### Given records

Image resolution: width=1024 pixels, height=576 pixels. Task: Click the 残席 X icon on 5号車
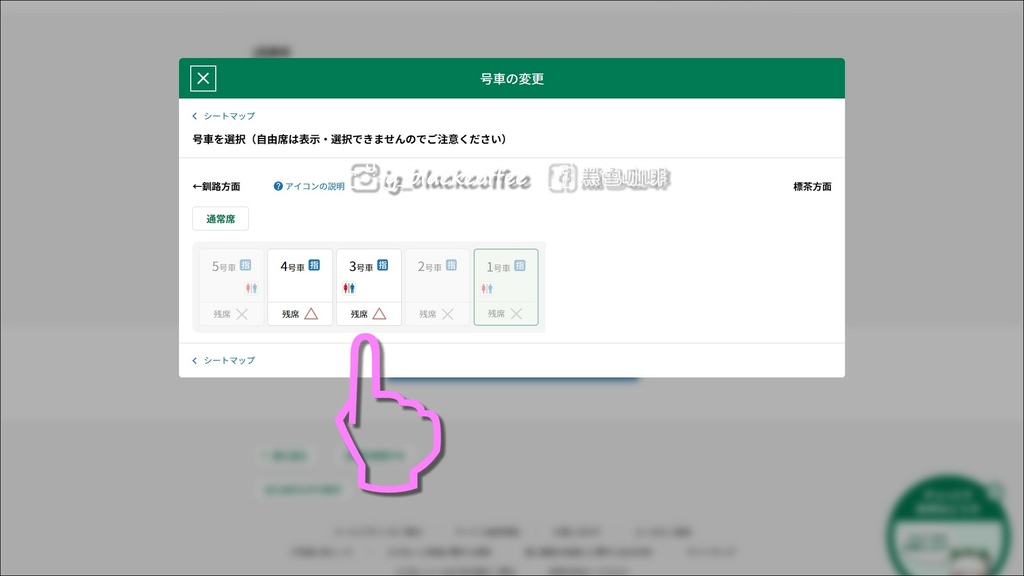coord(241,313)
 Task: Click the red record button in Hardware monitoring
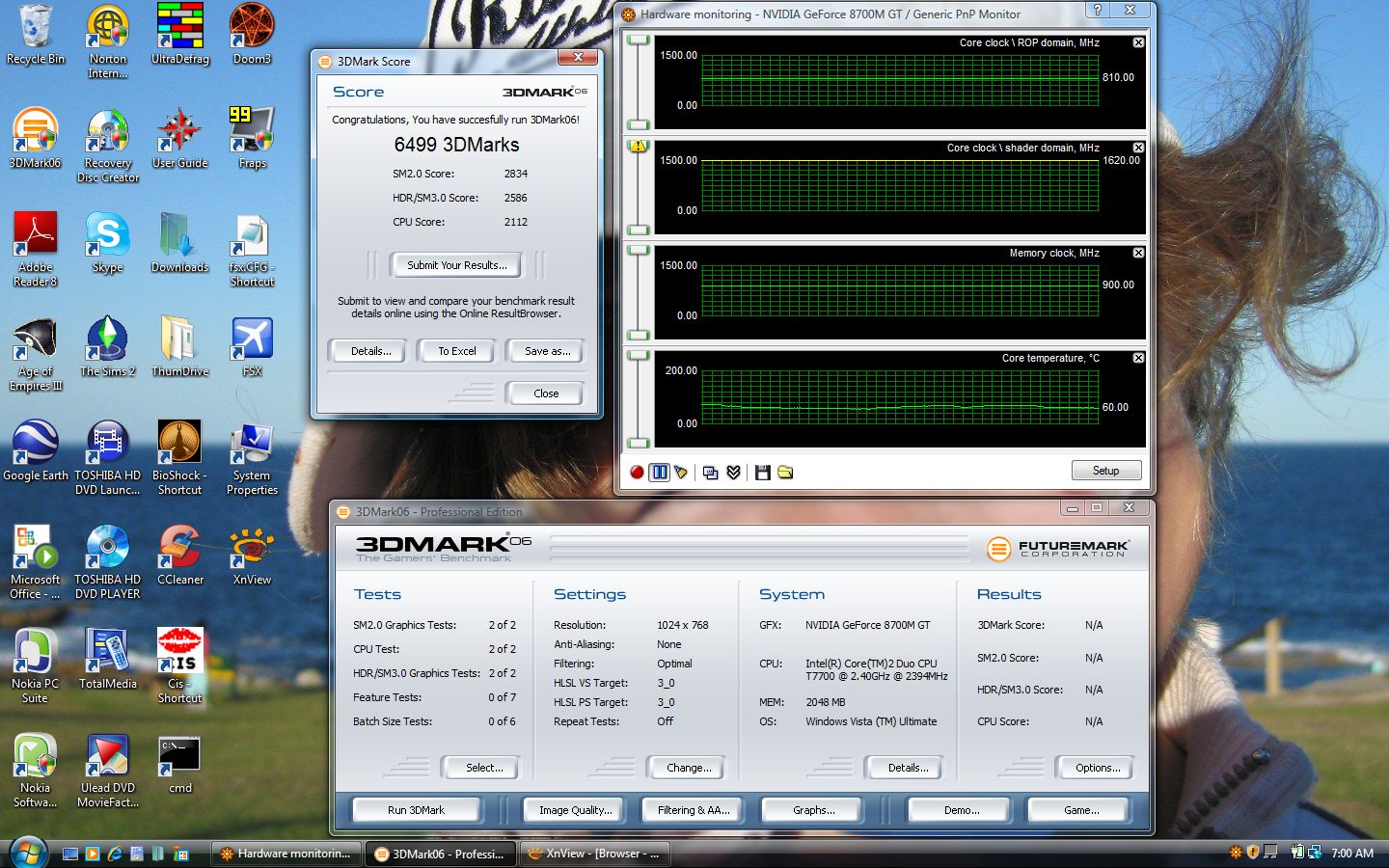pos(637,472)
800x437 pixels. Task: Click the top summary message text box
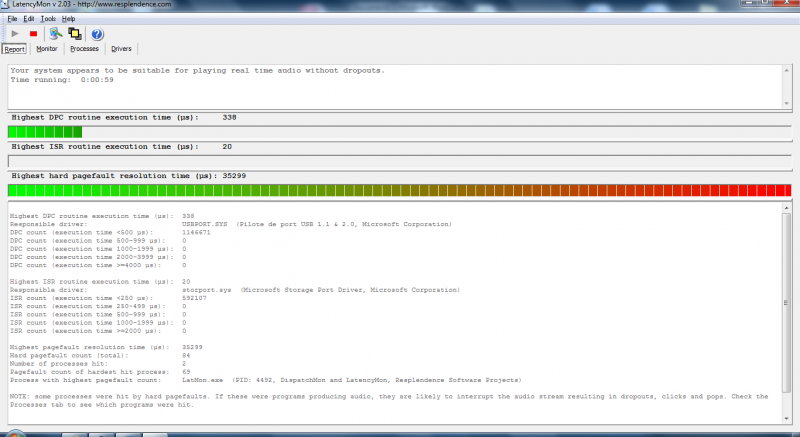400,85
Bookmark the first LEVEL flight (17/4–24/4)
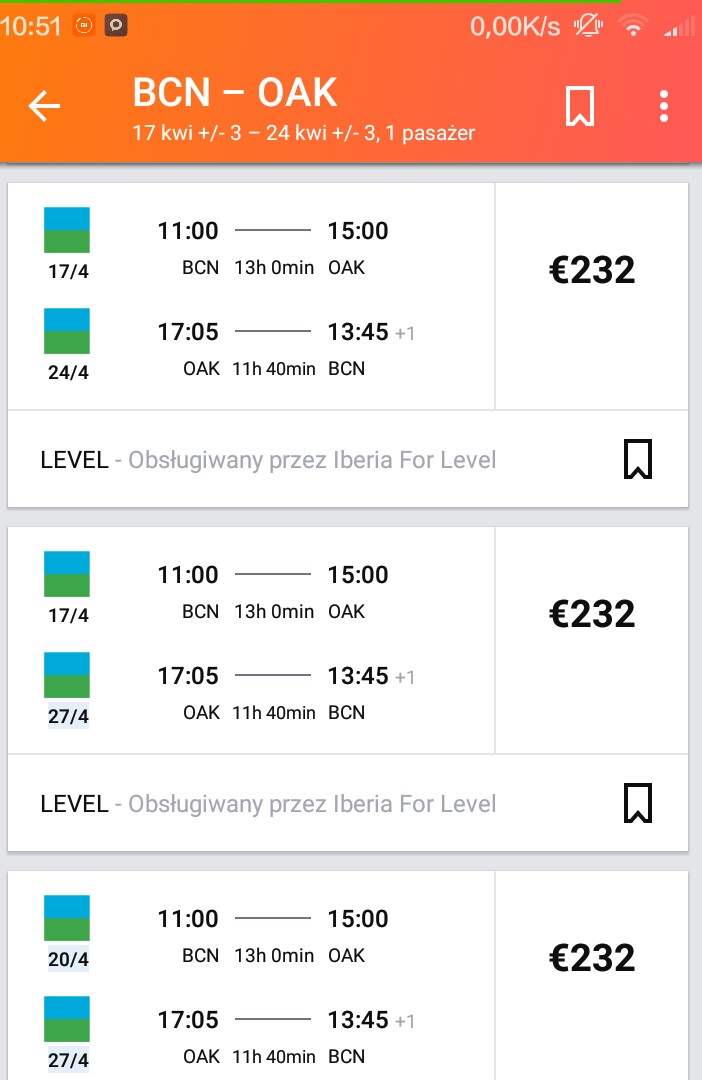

######

Prompt.
Rescale all the records above by writing them out again in full. Multiply each coordinate in the answers by 1.1 and round to whole numbers, with halves rounding up. Leave every other number unchanged and omit the pictures.

Solution for this task.
Image resolution: width=1024 pixels, height=576 pixels. Task: Click the 残席 X icon on 5号車
coord(265,344)
 Task: Click the red record button in Hardware monitoring
pos(701,519)
800x437 pixels. Task: Click the top summary message text box
440,94
Bookmark the first LEVEL flight (17/4–24/4)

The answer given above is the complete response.